# Excavators Lunch



## denick (Feb 13, 2006)

Wednesday, March 29, 2006. Sunshine, almost no wind, 65+ degrees. Spring is finally here. Lunch time comes I take my lunch box and sit looking out over the berkshire mountains of CT, NY, MA. Crows, hawks, robins, blue jays and numerous small birds around us. The turkeys are strutting in a field nearby. Maybe an Eagle will make an appearance? Earlier a coyote ran through the site. Trees have some buds and crocus’s bluebells and daffodils are pushing up. 

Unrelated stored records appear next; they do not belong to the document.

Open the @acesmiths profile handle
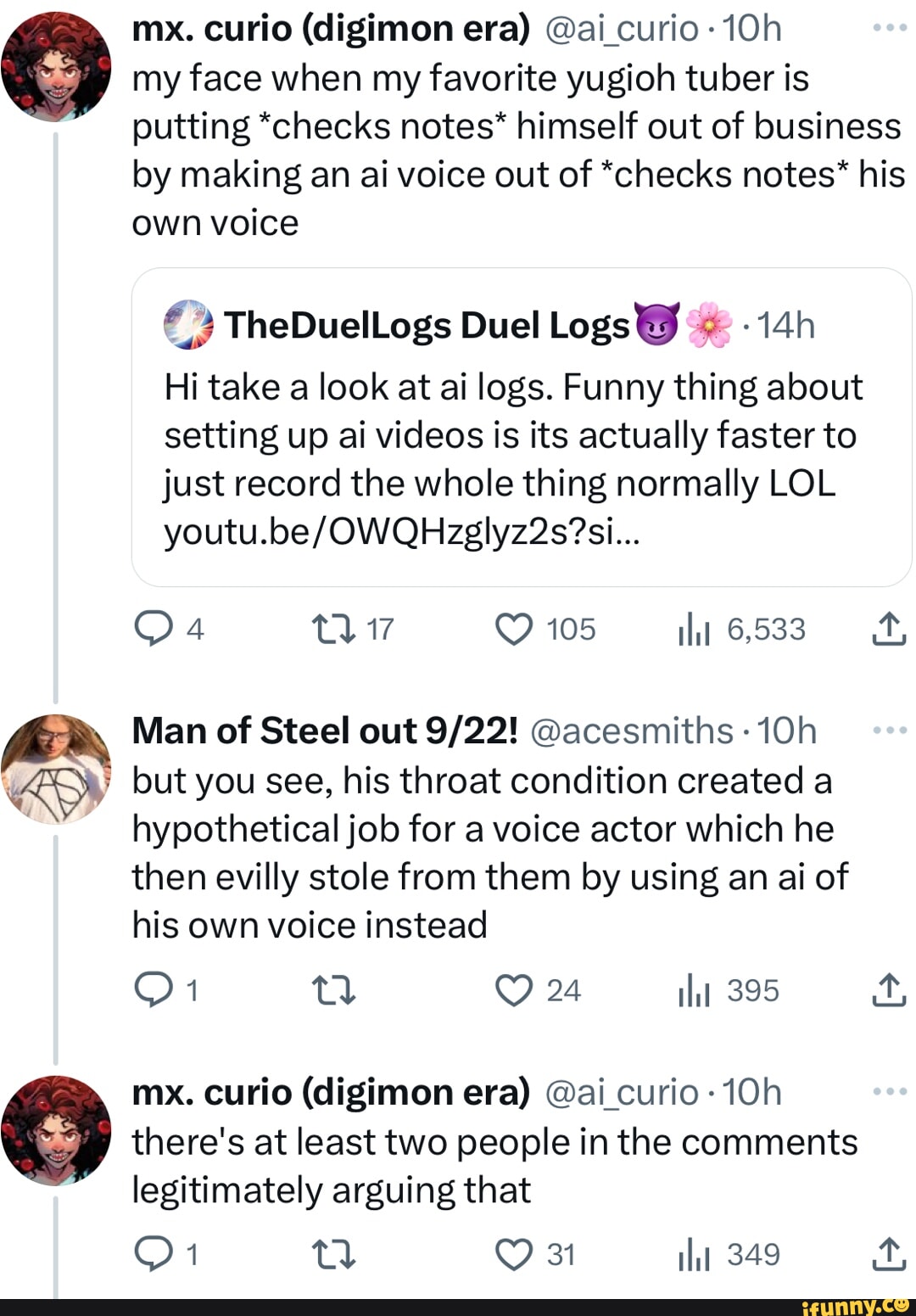 point(631,731)
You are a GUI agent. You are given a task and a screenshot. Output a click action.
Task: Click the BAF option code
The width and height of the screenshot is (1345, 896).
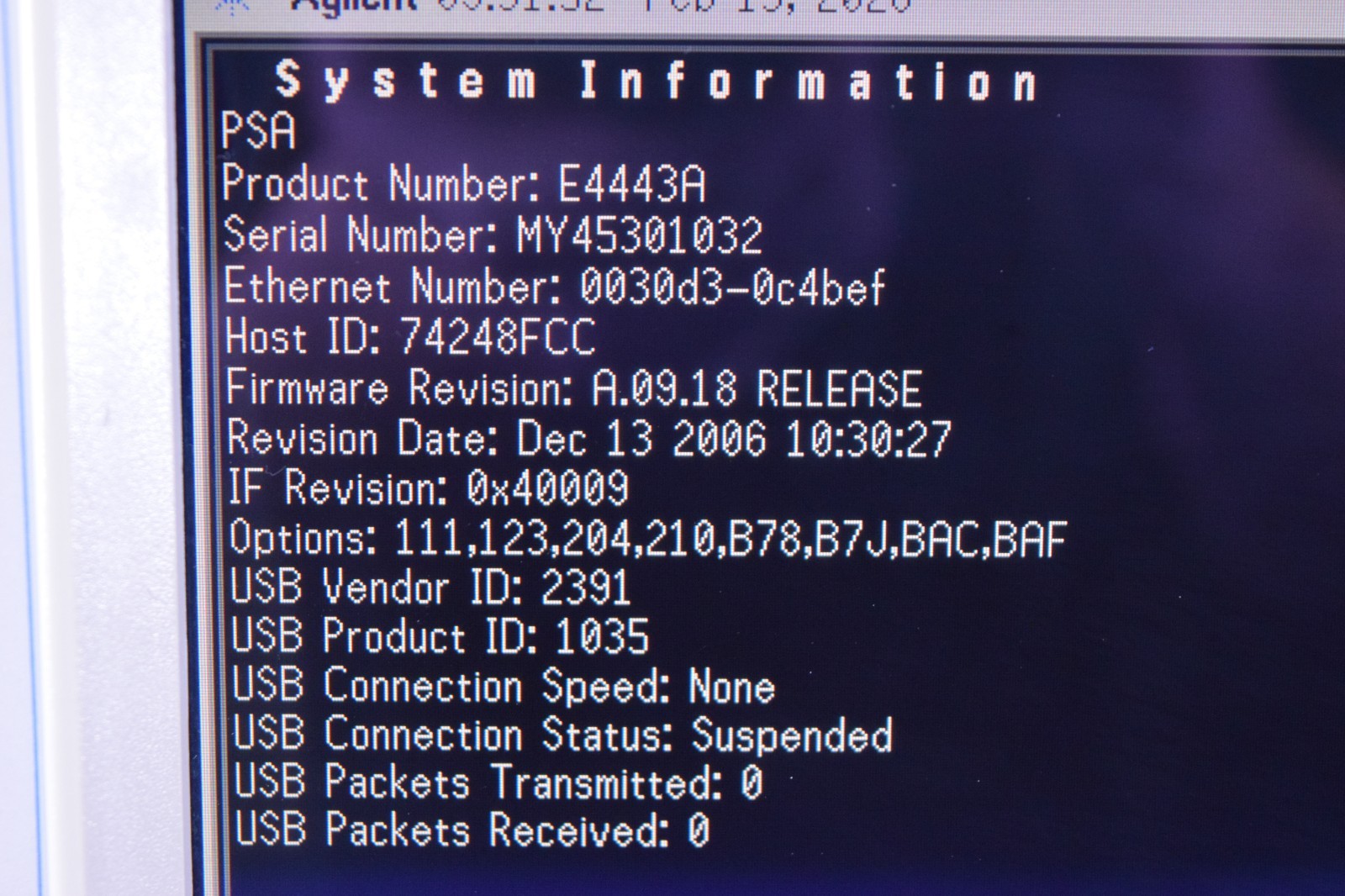point(1030,538)
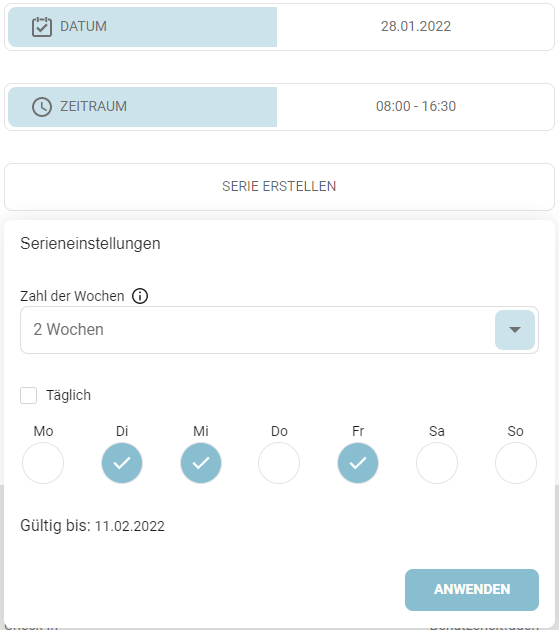559x630 pixels.
Task: Click the 2 Wochen combo box
Action: coord(279,330)
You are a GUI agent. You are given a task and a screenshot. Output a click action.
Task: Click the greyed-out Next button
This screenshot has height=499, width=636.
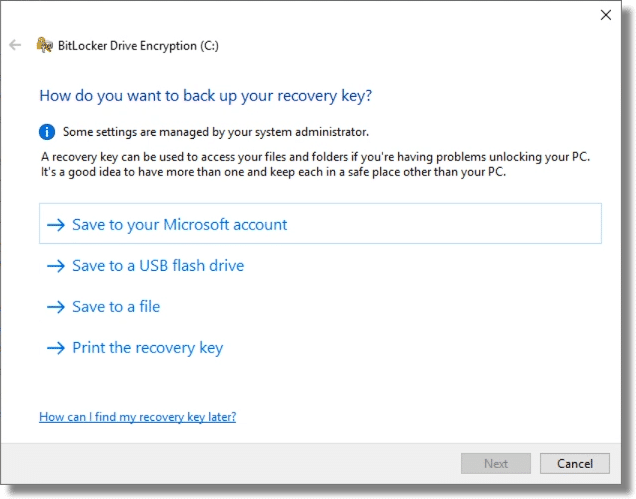pos(496,463)
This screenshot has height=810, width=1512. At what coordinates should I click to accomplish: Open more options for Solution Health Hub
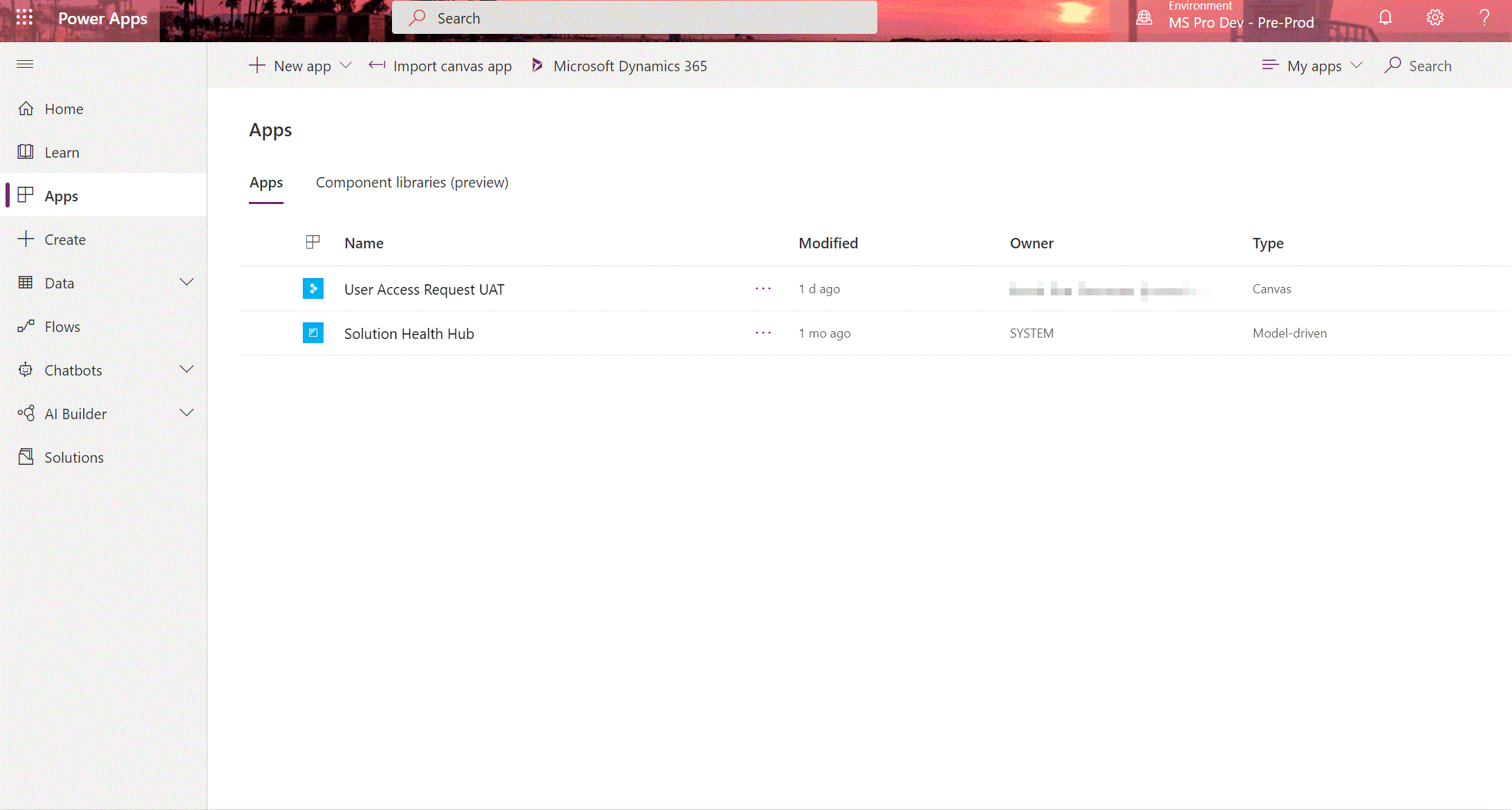pyautogui.click(x=763, y=333)
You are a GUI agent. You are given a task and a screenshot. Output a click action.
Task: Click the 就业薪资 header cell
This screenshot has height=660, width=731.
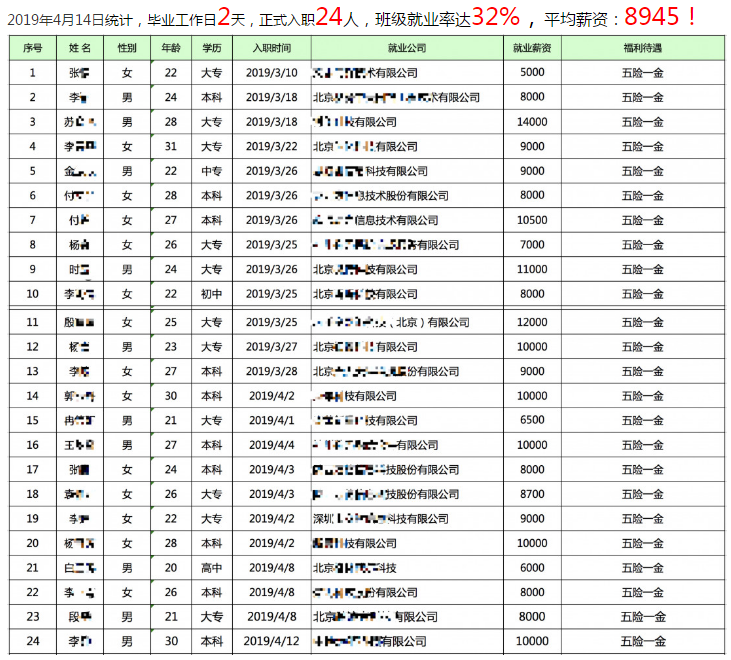pos(532,48)
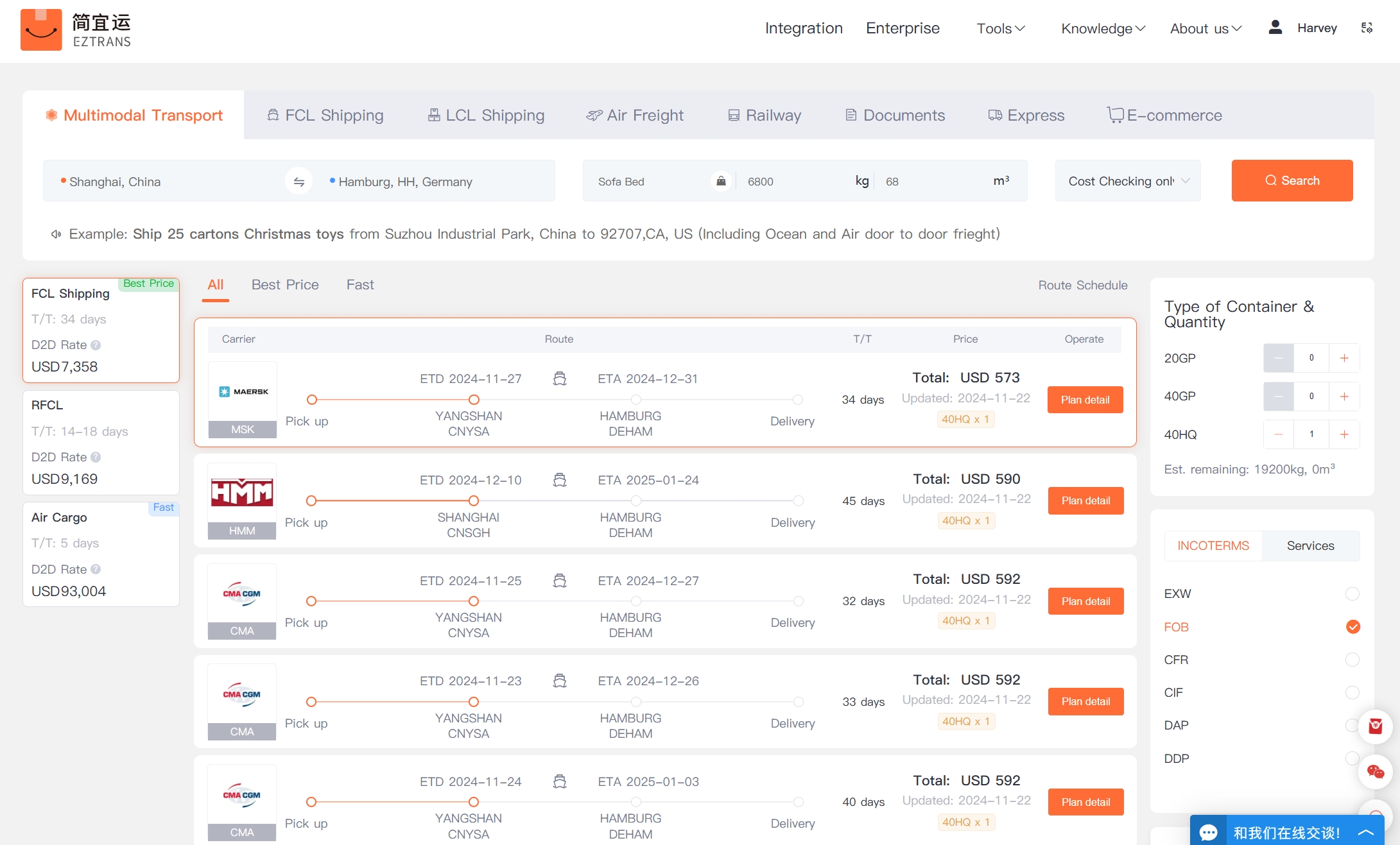Choose the DDP incoterm option

pos(1351,758)
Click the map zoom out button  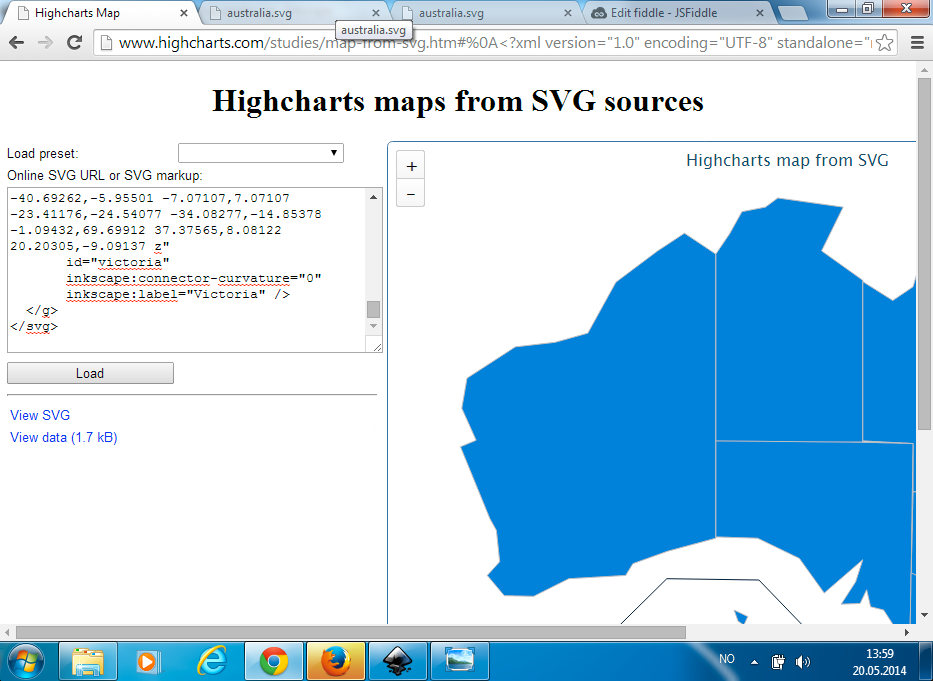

The job is going well. Machines are running with no problems. The sandwich my wife packed is very good and just makes the day better. I open my thermos and poor some tea. THEN it hits me. How does a thermos know when to keep something Hot or when it should be Cold? How does it Know?????

Ha Ha?

Nick


----------



## jmic (Dec 10, 2005)

It's all in the Vacuum. Sounds like you were stuck in a Thomas Kinkade time warp. Seriously I know what you're talking about I use to live in Warren yrs. ago and it was just like that. In Greenwich you're lucky to see a few squirrels and the rest of the nuts down there.


----------



## rino1494 (Jan 31, 2006)

WTF.......your wife packs your lunch. I need to sit down and have a talk with my old lady.


----------



## firemike (Dec 11, 2005)

> The job is going well. Machines are running with no problems. The sandwich my wife packed is very good and just makes the day better. I open my thermos and poor some tea.


For God's sake! Stay away from Nick! There has got to be an asteroid hurling through space right now destined for an impact on his jobsite, probably headed right for his Thermos...


----------



## Peladu (Jan 8, 2006)

rino1494 said:


> WTF.......your wife packs your lunch. I need to sit down and have a talk with my old lady.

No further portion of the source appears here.